Politics & Government

Budget fix in court of public opinion

If majority Democrats in the Legislature raise taxes on beer drinkers, gum chewers, smokers and soda-pop lovers, they will be hoping it won't leave a bad taste in every voter's mouth.

Supporters and opponents of the targeted taxes are taking their case to the public. Their immediate goal is to convince lawmakers, but in the background is a chance for a second round at the ballot box.

At issue is an $800 million tax package that emerged this week as a potential deal to get legislators out of Olympia. Democratic leaders were explaining it to their members and counting votes Thursday, but had not publicly released details.

By abandoning an across-the-board sales-tax increase in favor of tapping selected businesses and consumers for revenue, Democrats could invite more opposition from business interests, but less notice from the public.

“They’re picking on smaller groups of people to pay more taxes,” said Tim Martin, president of the Washington Beverage Association and general manager of Harbor Pacific Bottling Co. in Elma. “They’re kind of dividing and conquering, hoping most people will say, ‘Well, I don’t chew gum.’ ”

The beverage-industry group aired advertisements on the radio during Wednesday’s Mariners game and in Thursday’s newspapers slamming a proposed tax on soft drinks. More ads are on the way, while on the other side, the Rebuilding our Economic Future Coalition planned to start radio spots today praising proposals to tax soda pop and major-label beer.

They are hoping people will call their lawmakers. But voters could end up deciding themselves.

Rep. Christopher Hurst, an Enumclaw Democrat who opposes the tax proposal as too large, says his “worst fear” is that voters would repeal the plan and deepen the budget crisis.

“I think if you put it on the ballot, it’ll get booted out,” Hurst said.

The taxes may take effect immediately, but if opponents can gather signatures of just over 241,000 registered voters by July 2, according to Secretary of State Sam Reed’s office, they can put all or part of the package on the ballot for rollback.

“There’s talk of that. We would have to weigh the benefits,” said Joe Gilliam, president of the Northwest Grocery Association, which opposes many of the tax proposals. “It’s an expensive proposition in this economy.”
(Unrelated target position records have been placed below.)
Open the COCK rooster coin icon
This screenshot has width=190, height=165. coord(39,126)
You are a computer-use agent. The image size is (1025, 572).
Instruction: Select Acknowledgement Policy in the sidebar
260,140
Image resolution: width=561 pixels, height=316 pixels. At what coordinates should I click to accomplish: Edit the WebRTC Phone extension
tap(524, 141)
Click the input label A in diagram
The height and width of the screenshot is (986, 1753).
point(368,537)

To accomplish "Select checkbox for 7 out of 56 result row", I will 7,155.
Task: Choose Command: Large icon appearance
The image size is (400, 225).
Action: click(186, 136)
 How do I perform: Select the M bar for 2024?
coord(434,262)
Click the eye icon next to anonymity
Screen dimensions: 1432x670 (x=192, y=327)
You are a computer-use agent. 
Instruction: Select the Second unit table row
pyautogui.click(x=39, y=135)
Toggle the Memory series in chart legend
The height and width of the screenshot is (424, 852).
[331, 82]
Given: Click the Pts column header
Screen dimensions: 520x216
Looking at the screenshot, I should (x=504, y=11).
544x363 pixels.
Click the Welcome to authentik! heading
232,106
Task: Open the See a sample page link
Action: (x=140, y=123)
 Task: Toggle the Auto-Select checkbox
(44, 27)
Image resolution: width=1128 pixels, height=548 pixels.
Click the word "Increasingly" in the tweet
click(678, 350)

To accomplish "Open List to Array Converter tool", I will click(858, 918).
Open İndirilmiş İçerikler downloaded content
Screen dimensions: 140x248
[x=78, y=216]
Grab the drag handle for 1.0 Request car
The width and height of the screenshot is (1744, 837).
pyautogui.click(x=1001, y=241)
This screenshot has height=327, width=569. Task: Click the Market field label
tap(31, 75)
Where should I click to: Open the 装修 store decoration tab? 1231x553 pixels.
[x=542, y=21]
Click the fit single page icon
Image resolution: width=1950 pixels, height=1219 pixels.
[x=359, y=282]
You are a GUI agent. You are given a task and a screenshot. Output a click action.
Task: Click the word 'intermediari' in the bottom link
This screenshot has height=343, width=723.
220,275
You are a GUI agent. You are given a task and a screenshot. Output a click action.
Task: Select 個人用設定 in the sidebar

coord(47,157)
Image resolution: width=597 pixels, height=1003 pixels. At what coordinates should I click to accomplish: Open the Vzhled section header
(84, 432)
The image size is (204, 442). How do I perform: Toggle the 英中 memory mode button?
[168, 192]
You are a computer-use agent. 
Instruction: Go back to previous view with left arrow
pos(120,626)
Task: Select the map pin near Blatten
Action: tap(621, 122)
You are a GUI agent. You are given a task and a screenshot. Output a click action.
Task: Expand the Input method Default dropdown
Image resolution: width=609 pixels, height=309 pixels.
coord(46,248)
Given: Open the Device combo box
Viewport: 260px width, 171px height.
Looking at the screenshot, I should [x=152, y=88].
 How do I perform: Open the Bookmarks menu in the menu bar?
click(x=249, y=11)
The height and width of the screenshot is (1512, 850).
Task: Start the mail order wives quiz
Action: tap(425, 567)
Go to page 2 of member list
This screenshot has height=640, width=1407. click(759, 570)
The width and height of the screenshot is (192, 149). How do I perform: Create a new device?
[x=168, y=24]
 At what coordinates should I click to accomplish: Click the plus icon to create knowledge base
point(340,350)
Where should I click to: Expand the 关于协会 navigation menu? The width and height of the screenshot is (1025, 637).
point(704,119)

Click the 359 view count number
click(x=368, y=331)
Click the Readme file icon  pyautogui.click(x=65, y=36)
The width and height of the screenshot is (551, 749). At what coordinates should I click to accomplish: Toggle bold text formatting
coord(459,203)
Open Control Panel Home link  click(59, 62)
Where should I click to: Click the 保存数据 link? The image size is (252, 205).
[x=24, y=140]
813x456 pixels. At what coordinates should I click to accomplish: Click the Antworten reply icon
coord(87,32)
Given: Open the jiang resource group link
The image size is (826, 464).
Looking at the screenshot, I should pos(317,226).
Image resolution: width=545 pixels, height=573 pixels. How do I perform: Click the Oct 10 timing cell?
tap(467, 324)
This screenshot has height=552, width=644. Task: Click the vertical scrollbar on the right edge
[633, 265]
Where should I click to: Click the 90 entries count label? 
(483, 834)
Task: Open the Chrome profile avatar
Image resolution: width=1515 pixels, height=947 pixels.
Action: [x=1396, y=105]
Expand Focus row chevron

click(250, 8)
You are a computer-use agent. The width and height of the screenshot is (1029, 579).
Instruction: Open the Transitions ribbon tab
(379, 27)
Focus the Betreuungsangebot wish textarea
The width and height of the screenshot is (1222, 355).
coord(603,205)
Predictions differ on whether an initiative might seek to repeal individual taxes or the whole package. Gilliam said industries would be more likely to band together.

As far back as a February rally that brought supporters such as union members and college students to the Capitol, the pro-revenue coalition has told its members they would need to convince voters after convincing legislators.

“We’ve understood from the outset that there was a possibility that we would have to defend any potential revenue increase on the ballot,” coalition spokesman Sandeep Kaushik said Thursday.

The group has bought ad space in newspapers and on the airwaves to counter the message of what Kaushik calls “well-funded corporate special interest lobbies.”

“We don’t have the kind of resources that they do at their disposal,” he said, “but we’re going to make sure that legislators and the public understand that this is a good compromise proposal that’s going to make a difference as far as protecting core services.”

Martin said the beverage association is trying to “educate the consumer” and didn’t rule out an initiative campaign.

While small bottlers like his might be exempt under the latest soda-pop proposal, he said, it would affect his sales by forcing statewide grocery chains to raise their prices on the Pepsi products his company sells. A larger bottler in Ridgefield that is not exempt would face an extra $1.3 million tax bill, he added.

“As an association, we haven’t come together to decide what our next steps would be,” Martin said, “but as you can imagine, a tax of this significance, anything and everything’s on the table.”